**Work instructions:** Convert all of the lines below into a numbered list, omitting any blank lines.

** START Data provided **

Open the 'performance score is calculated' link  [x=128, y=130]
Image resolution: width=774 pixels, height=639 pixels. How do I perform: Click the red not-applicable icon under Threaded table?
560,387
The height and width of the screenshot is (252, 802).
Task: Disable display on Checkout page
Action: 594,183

** END Data provided **

**Exercise output:**
1. Open the 'performance score is calculated' link  [x=128, y=130]
2. Image resolution: width=774 pixels, height=639 pixels. How do I perform: Click the red not-applicable icon under Threaded table?
3. 560,387
4. The height and width of the screenshot is (252, 802).
5. Task: Disable display on Checkout page
6. Action: 594,183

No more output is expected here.